Solanas, “Valerie” to Chu, “lives in my head like a chain-smoking superego.” Her violent fantasies, hatreds, and desires lead Chu to a profound and uncompromising personal honesty. Indeed, this book suggests that perhaps every work of theory should be accompanied by some radical self-disclosure, in the name of ethics (Chu defines ethics as “commitment to a bit”). That selfdisclosure makes Females persuasive as a work of theory and profoundly affecting as a memoir.

Solanas’s near-universal, and violent, hatred, grounds the second part of Chu’s thesis. SCUM and Up Your Ass propose, in Chu’s summation, “misogyny against men.” For Chu, Solanas inverts the polarity of the gender binary: men are weak, passive, and vain while “women are cool, forceful, dynamic, and decisive.” In other words, Solanas’s work reveals that men are also females. The hatred of femaleness is, for Chu, a cultural wellspring, explaining, obviously, misogyny and transphobia but also eroticism and sexual desire per se. Chu posits this formula: to be female is to be shaped by another’s desire. There is no eroticism without thinking about somebody else’s desire for you; to enter into sexuality or eroticism one must imagine oneself as another ’s object. To do this is to be female, ergo, everyone is female.
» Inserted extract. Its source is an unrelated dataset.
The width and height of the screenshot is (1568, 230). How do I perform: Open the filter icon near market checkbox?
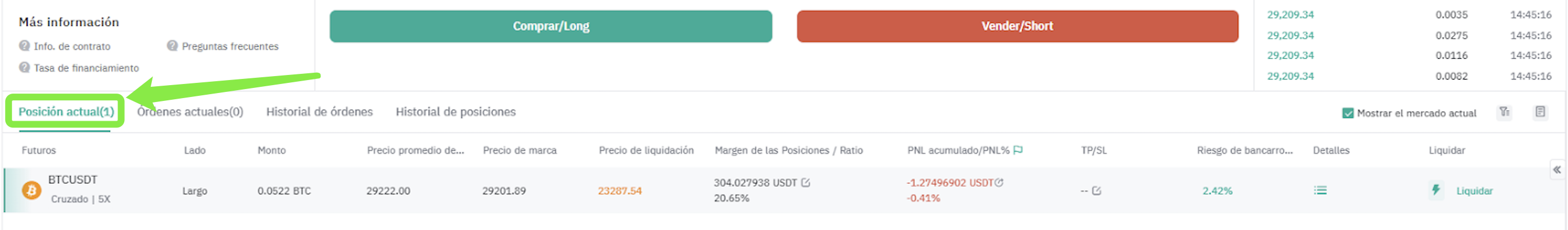(1504, 112)
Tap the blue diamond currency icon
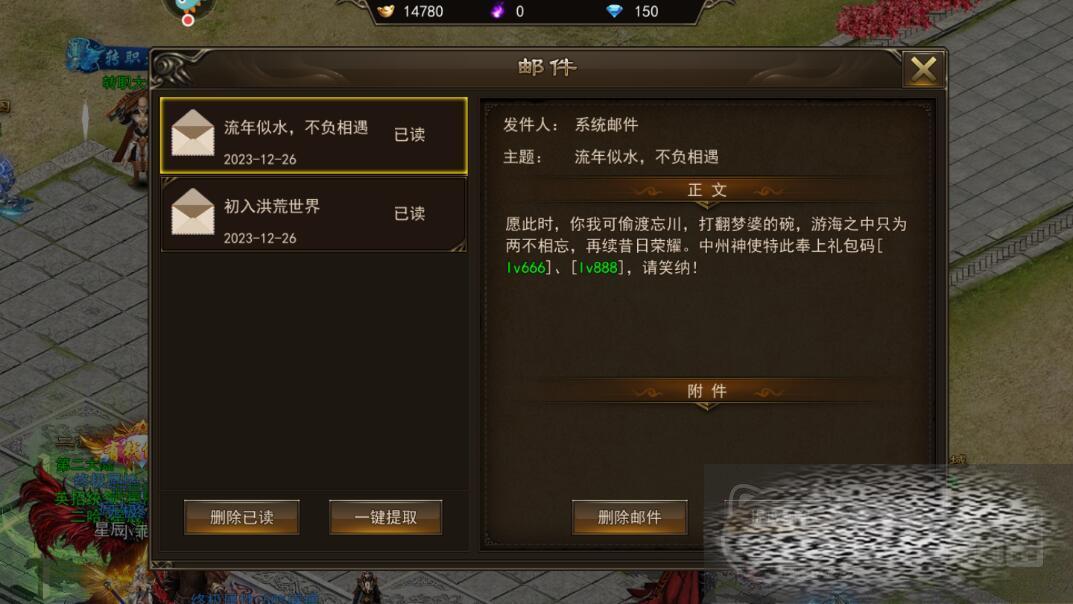 [615, 11]
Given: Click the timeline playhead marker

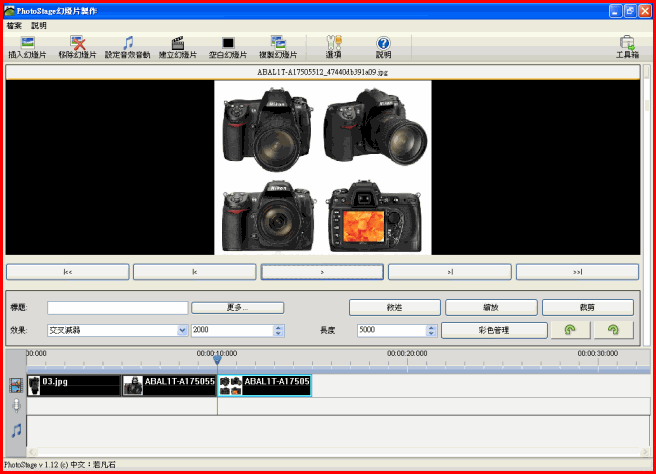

Indeed, if everyone is female—and I’m hoping you’re starting to believe that they are—then autogynephilia [the desire for oneself as a woman] describes not an obscure paraphilic affliction but rather the basic structure of all human sexuality. This is not just because everyone has an erotic image of themselves as female—they do—but the assimilation of any erotic image is, by nature, female. To be female is, in every case, to be what someone else wants. At bottom, everyone is a sissy.

Along the way, Chu offers femaleness as an explanatory account of, among other things, The Matrix and its popularity among so-called “men’s rights” activists; another, related right-wing group known as the Proud Boys, who reject pornography and masturbation; porn, and the particular bigotry of the aforementioned TERFs. These readings are more than persuasive.

What makes Females such a pleasure for this reader (who as a grad student in the oughts was electrified by queer theory despite being, herself, straight and cis) is the explanatory power of Chu’s argument paired with the radical intimacy of her personal writing. Chu’s intellectual rigor is matched by her honesty. It is at once profoundly disconcerting and deeply persuasive. It will, no doubt, be controversial. It will, I know, electrify.

Madeleine Monson-Rosen has a PhD in English from the University of Illinois at Chicago. She writes mostly about the intersections of science, technology, and culture, and has contributed to The Millions, io9, and Real Life Magazine. She last wrote for WRB in 2016.